Price action: Corn futures traded moderately higher today in a very narrow range and closed midrange. Futures finished 1 1/2 to 2 3/4 cents higher.
Fundamental outlook: Corn futures moved higher on reports a private Chinese firm purchased 420,000 MT of U.S. corn last week. The Chinese official confirming the report says the price it paid for the U.S. corn is around 20% cheaper than domestic prices. But concerns about pending hedge pressure as harvest is still in its early stages limited gains.
Technical outlook: Corn futures edged higher, primarily thanks to short-covering. This week's high near $4.50 offers initial resistance for December corn futures with next resistance at the Sept. 30 high of $4.62. Support sits at last week's low of $4.35.
Hedgers: 25% of expected 2013-crop production is sold via cash forward contract for harvest delivery.
Cash-only marketers: 25% of expected 2013-crop production is sold via forward contract for harvest delivery.
Price action: Soybean futures faced pressure for most of the session and the market ended 1 to 6 3/4 cents lower for the day, which was a low- to mid-range close. Soymeal posted slight daily losses while soyoil edged out gains for the day amid spreading.
Fundamental outlook: Bigger crop estimates at home and overseas, harvest pressure and spread unwinding with corn pressured the bean market today. Lanworth raised its U.S. bean crop peg to 3.160 billion bu. from 3.112 billion bu. previously and upped its world bean production estimate by 2 MMT. Brazil's Conab added to the negative tone with its forecast for 2013-14 Brazilian bean production between 87.6 MMT to 89.7 MMT, which would easily shatter this year's record crop.
Traders were also disheartened by the November contract's inability to find buying interest above the psychological $13.00 mark the past two days.
But basis strength at interior locations helped keep selling interest in check, as it points to slow harvest and still-tight supplies.
Technical outlook: November soybeans faced pressure most of the day, but the contract moved well off its lows into the close. Tough support stands at the rough double-bottom October low of $12.63 1/2, while resistance remains at $13.00, followed by yesterday's high of $13.05 3/4.
Hedgers: Get to 100% sold in the cash market on expected 2013-crop production. We'll manage risk on the board the remainder of the marketing year.
Cash-only marketers: Get to 75% sold on expected 2013-crop production.
Price action: SRW wheat futures closed 2 to 3 cents lower, while HRW futures ended fractionally to 1 cent lower in most contracts and HRS futures finished narrowly mixed.
Fundamental outlook: Wheat futures faced mild profit-taking pressure today as fresh supportive news was lacking. But selling interest was limited as attitudes have improved over the past month.
Providing light pressure today was a drier forecast for southern winter wheat production areas of Russia, which should allow planting efforts to pick up after delays due to prolonged wetness. But planting delays remain a concern in central Russia and parts of Ukraine.

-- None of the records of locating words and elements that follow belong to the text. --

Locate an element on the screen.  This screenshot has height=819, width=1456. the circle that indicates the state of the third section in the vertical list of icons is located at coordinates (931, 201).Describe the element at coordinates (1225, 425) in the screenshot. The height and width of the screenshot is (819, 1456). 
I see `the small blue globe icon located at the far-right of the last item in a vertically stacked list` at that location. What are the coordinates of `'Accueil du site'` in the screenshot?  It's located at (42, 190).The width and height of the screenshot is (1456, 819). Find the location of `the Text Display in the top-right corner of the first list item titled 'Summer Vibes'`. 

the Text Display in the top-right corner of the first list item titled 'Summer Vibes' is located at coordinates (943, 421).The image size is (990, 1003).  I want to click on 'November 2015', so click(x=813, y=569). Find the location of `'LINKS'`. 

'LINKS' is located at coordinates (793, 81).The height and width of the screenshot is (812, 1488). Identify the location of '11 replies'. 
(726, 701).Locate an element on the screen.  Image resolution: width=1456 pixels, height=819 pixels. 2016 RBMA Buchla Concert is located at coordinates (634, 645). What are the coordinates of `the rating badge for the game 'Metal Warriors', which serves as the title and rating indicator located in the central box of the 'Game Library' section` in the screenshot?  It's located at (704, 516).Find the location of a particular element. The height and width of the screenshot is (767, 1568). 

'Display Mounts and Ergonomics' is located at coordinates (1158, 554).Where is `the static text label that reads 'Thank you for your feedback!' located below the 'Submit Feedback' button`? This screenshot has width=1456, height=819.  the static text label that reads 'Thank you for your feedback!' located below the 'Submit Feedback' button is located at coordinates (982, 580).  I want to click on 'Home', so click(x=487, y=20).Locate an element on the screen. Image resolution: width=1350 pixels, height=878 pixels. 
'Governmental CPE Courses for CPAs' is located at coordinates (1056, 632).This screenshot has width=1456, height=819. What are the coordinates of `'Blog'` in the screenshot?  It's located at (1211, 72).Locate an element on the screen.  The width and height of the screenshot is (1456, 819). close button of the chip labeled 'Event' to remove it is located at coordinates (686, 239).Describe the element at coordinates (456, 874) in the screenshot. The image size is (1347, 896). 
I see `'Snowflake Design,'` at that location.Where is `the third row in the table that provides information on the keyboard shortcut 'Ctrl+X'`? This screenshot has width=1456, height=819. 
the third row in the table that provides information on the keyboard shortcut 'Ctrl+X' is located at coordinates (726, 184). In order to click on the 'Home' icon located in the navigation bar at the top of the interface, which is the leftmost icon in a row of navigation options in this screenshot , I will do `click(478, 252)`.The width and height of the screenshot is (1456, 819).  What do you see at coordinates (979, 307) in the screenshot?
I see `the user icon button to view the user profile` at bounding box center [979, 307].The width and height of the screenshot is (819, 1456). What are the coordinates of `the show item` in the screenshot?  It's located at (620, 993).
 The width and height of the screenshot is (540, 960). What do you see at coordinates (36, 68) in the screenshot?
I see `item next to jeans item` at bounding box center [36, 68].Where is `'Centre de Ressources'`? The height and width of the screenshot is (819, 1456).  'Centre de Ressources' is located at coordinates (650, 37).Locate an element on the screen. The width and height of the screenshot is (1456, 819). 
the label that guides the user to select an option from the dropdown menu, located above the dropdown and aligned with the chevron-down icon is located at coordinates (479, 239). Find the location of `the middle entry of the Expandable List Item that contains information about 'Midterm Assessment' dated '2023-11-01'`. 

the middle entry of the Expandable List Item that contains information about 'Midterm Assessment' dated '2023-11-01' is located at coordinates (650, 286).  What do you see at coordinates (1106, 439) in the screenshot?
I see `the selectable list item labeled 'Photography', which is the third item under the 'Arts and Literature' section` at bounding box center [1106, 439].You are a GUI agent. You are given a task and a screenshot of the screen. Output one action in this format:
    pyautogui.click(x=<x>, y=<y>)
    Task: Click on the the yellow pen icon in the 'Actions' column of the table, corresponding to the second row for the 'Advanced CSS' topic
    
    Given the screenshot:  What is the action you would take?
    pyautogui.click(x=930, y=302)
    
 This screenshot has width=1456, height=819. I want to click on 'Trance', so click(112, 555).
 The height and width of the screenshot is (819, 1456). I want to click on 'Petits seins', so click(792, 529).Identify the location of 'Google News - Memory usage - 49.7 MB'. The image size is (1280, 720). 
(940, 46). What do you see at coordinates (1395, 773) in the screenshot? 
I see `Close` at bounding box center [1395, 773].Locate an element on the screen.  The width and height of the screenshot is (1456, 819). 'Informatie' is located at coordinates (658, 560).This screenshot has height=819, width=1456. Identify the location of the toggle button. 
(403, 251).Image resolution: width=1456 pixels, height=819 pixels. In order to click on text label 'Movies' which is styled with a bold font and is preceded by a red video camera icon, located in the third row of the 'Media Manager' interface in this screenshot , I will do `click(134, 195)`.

With planting concerns in the Black Sea region easing somewhat, the wheat market likely needs a shot of fresh demand news to fuel additional buying interest. Algeria bought 500,000 MT of optional origin wheat today, but most of that business is expected to be sourced from France.
Technical outlook: December SRW wheat futures are a critical juncture on the daily price chart. Resistance at Tuesday's high of $6.99 3/4 is closely followed by the psychological $7.00 mark. Above that, the $7.05 area is key resistance as that would mark a 25% retracement of the price plunge from the contract high to the contract low; the July high is also at $7.05 3/4. Just above that, the downtrend from the contract high currently intersects around $7.17. Failure to clear this resistance could stall the corrective rebound and send the contract to a test of the summer lows.
Hedgers: 50% of 2013-crop is sold in the cash market.
Cash-only marketers: 25% of 2013-crop is sold.
Price action: Cotton futures closed 17 to 49 points lower through the March contract. Farther-deferred futures ended slightly firmer.
Fundamental outlook: Cotton futures continue to reel after sharp losses Monday as traders are removing some of the weather premium they had recently built into the market. With the threat of damage from Karen gone, traders are lightening long positions.
A lack of USDA data is also making it harder to generate buying interest. Traders will have to go without weekly export sales for a second straight week. And USDA's Crop Production and Supply & Demand Reports originally scheduled for Friday are delayed. The longer the government shutdown lasts, the greater the risk of position liquidation.
Technical outlook: December cotton futures dropped to their lowest level since Sept. 10 today. The contract appears headed for a test of the September low at 82.11 cents. More critical support lies at the June low of 81.72 cents. A close below that mark would signal a downside breakout attempt from the broad, sideways range.
Hedgers: 50% of expected 2013-crop production is hedged in December cotton futures at 83.87 cents. 50% of expected 2013-crop production is also sold via cash forward contract for harvest delivery.
Cash-only marketers: 50% of expected 2013-crop production is sold via cash forward contract for harvest delivery.